David B. Allison, dean and distinguished professor at the Indiana University School of Public Health-Bloomington, has been chosen to co-chair and serve on a newly established Strategic Council for Research Excellence, Integrity, and Trust through the National Academy of Sciences.
The council will convene stakeholders across the research enterprise to develop ways to promote high-quality research practices and to anticipate and address challenges to research ethics and integrity.
"It was Abraham Lincoln who inaugurated the National Academy of Sciences and who, perhaps apocryphally, is said to have wisely offered, 'Give me six hours to chop down a tree and I will spend the first four sharpening the axe,'" Allison said. "Science is our best way of coming to knowledge about the world. Society continues, as it should, to rely on science to 'deliver the goods' of both insight and utility. For science to continue to deliver those goods with maximum efficiency and fidelity, we need to take time to sharpen the axe of science.
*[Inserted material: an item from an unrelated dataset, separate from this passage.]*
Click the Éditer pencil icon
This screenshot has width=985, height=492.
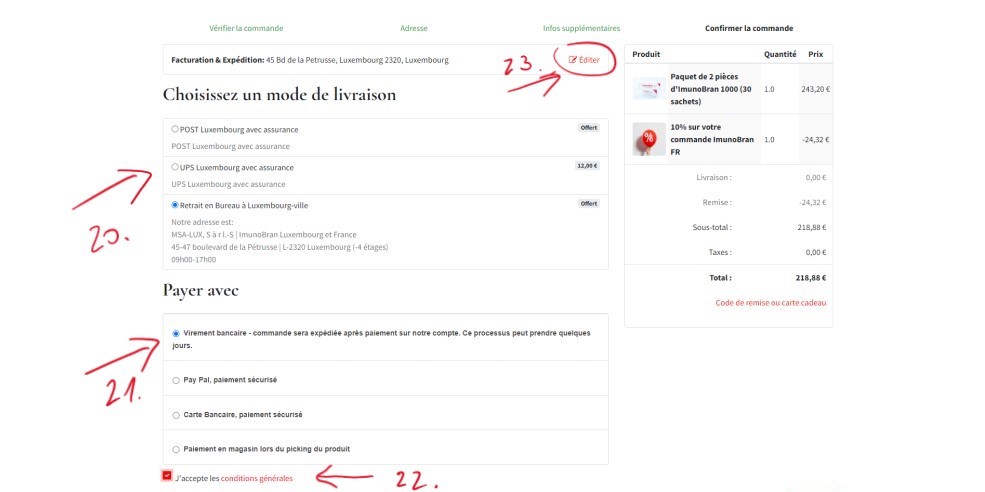[573, 60]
That is what the Strategic Council will do."
The Strategic Council will serve as a venue where researchers, institutions, and policymakers can identify challenges to the integrity and health of the research enterprise—for example, conflicting and ineffective requirements, problematic incentive systems, and barriers to inclusion and equity—and work to develop policies and best practices for solving these challenges.
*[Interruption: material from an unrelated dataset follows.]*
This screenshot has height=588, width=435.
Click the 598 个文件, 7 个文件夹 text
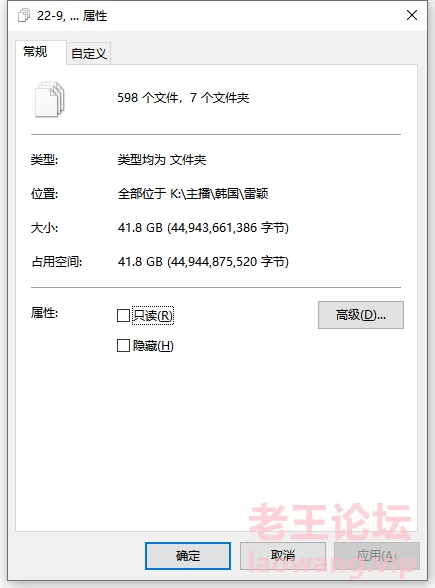[183, 98]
Additional issues the Strategic Council may tackle include identifying methods to assess the quality of research, developing standards for recognizing and mitigating conflicts of interest, and finding ways to improve efficiency and reduce redundant reporting.
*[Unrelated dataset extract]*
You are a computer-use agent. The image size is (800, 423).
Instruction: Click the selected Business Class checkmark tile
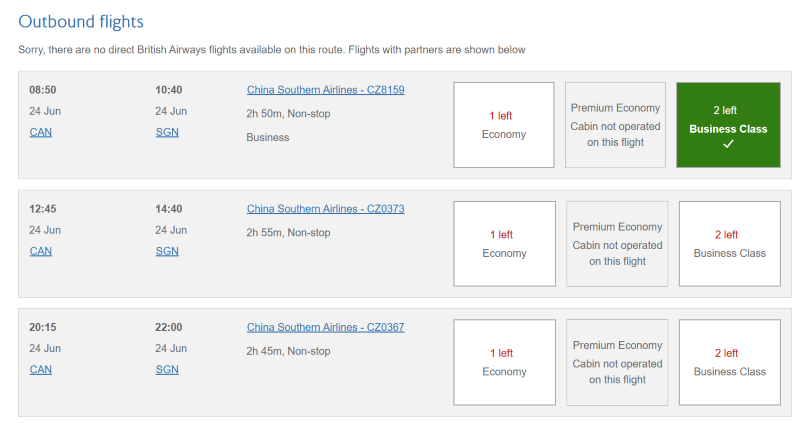point(727,125)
Allison, an elected member of the National Academy of Medicine of the National Academies, became dean and provost professor at the IU-Bloomington School of Public Health in 2017. He received his Ph.D. from Hofstra University. He completed a post-doctoral fellowship at Johns Hopkins University and held a faculty position at the NIH-funded New York Obesity Research Center at Columbia University until 2001. After that, he spent 17 years at the University of Alabama at Birmingham, serving as distinguished professor and director of the NIH-funded Nutrition Obesity Research Center.
Allison has authored more than 500 scientific publications, received numerous awards, and has served on many boards and councils—including the Scientific Advisory Board for the Nutrition Science Initiative, and the Committee on Science and Technology Engagement with the Public for the American Association for the Advancement of Science.
The creation of the Strategic Council for Research Excellence, Integrity, and Trust stems from three recent reports from the National Academies: Optimizing the Nation's Investment in Academic Research (2016), Fostering Integrity in Research (2017), and Reproducibility and Replicability in Science (2019). The reports recommend steps that could be taken and the creation of a body to elevate the excellence and safeguard the health and welfare of the research enterprise.
"A number of organizations focus on components of the research enterprise, but no entity currently exists to ensure that the various policies and procedures are not redundant, or worse, inconsistent," said National Academy of Sciences President Marcia McNutt. "Our new Strategic Council will provide a much-needed venue for multiple stakeholders to collectively advance the research enterprise across the sciences, engineering, and medicine while preparing it for future challenges."
Allison is one of 17 people appointed to the council, which will hold public meetings to hear from the broader scientific community on issues related to research integrity, ethics, and trust and will develop an annual workshop to highlight and address specific key topics.
The project is supported by the Gordon and Betty Moore Foundation and the National Academy of Sciences – Ralph J. and Carol M. Cicerone Endowment for NAS Missions. The National Academies of Sciences, Engineering, and Medicine are private, nonprofit institutions that provide independent, objective analysis and advice to the nation to solve complex problems and inform public policy decisions related to science, technology, and medicine. They operate under an 1863 congressional charter to the National Academy of Sciences, signed by President Lincoln.